Windows でデータ用のドライブを追加したり、パーティションを区切って整理しようとすると、ディスク管理ツールに「十分なディスク領域がないので、この操作を完了できません」というエラーメッセージが表示されることがあります。

筆者も C ドライブの一部を縮小して新しいドライブを作ろうとした際に同じエラーに遭遇し、色々試した結果ようやく解決できました。本記事ではエラーの原因と対処方法をまとめ、誰でもわかるよう手順を紹介します。回復領域(D ドライブ)の扱い方など注意点もあるので、ぜひ参考にしてみてください。
Table of Contents
「十分なディスク領域がない」エラーの主な原因
Windows のディスク管理ツールは便利ですが制限もあり、条件を満たしていないとエラーになります。このエラーが出る理由として次のような点が考えられます。
- 未割り当て領域が対象のボリュームに隣接していない場合
- 対象のボリュームが NTFS でフォーマットされていない場合
- 選択したボリュームがダイナミックディスク上にある場合(ダイナミックディスクの未割り当て領域は普通の空き領域として認識されません)
- Windows が空き領域を正しく認識できていない場合
また、拡張パーティションの制限や基本ディスクとダイナミックディスクの違いなど、ディスクの構成に関する仕様が影響することもあります。まずは現在のディスク構成を確認し、どの要因が当てはまるのかを把握しましょう。
解決策① ディスクを再スキャンする
未割り当て領域を作成したあとに新しいボリュームが作成できないときは、一度ディスクを再スキャンすると解決することがあります。Windows がハードディスクを正しくスキャンしていない場合にエラーが発生するため、次の手順で再スキャンするとよいと紹介されています。

◇ ◇ ◇ ◇ ◇ ◇ ◇

- **やること**:
[A] 提供テキストによると、ダイナミックディスクの未割り当て領域はどう扱われますか?
[B] 提供テキストの一部を、「Windows でデータ用の」という言葉のあるところから書き始め、「き領域として認識されません)」のところまでをそのまま書き写してください。
次の行は、提供テキストとは別の資料です。

- **集めた資料**:
◇ ◇ ◇ ◇ ◇ ◇ ◇

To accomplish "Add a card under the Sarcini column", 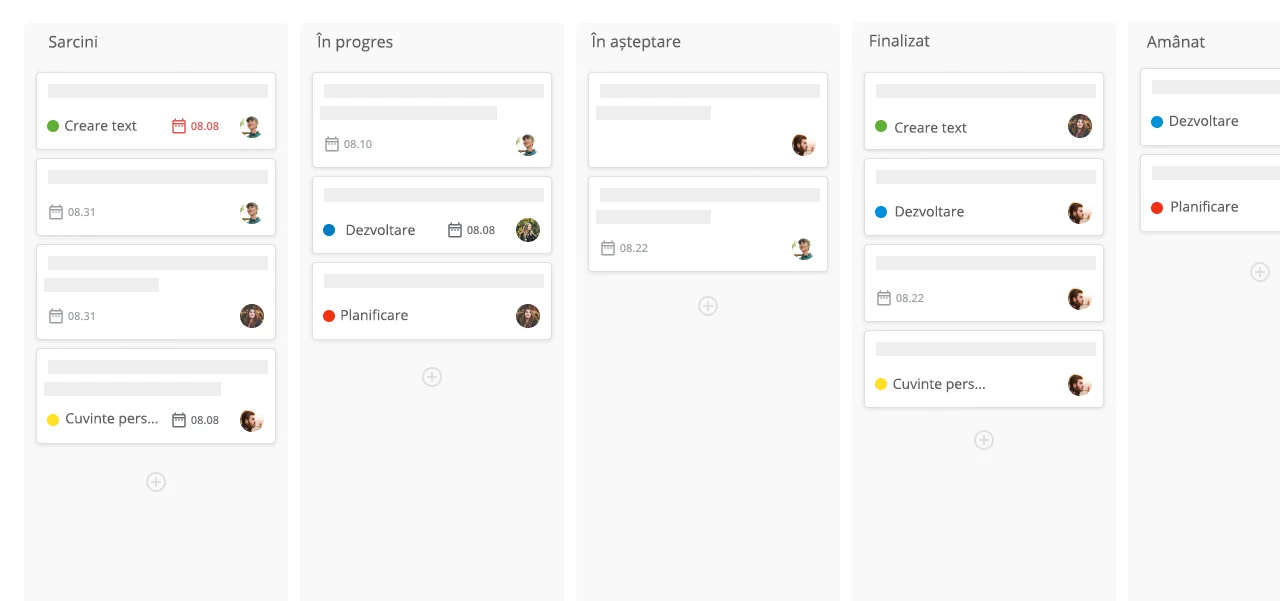I will [x=156, y=482].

◇ ◇ ◇ ◇ ◇ ◇ ◇

- **答え**:
[A] 普通の空き領域として認識されません。

[B]
Windows でデータ用のドライブを追加したり、パーティションを区切って整理しようとすると、ディスク管理ツールに「十分なディスク領域がないので、この操作を完了できません」というエラーメッセージが表示されることがあります。

筆者も C ドライブの一部を縮小して新しいドライブを作ろうとした際に同じエラーに遭遇し、色々試した結果ようやく解決できました。本記事ではエラーの原因と対処方法をまとめ、誰でもわかるよう手順を紹介します。回復領域(D ドライブ)の扱い方など注意点もあるので、ぜひ参考にしてみてください。
Table of Contents
「十分なディスク領域がない」エラーの主な原因
Windows のディスク管理ツールは便利ですが制限もあり、条件を満たしていないとエラーになります。このエラーが出る理由として次のような点が考えられます。
- 未割り当て領域が対象のボリュームに隣接していない場合
- 対象のボリュームが NTFS でフォーマットされていない場合
- 選択したボリュームがダイナミックディスク上にある場合(ダイナミックディスクの未割り当て領域は普通の空き領域として認識されません)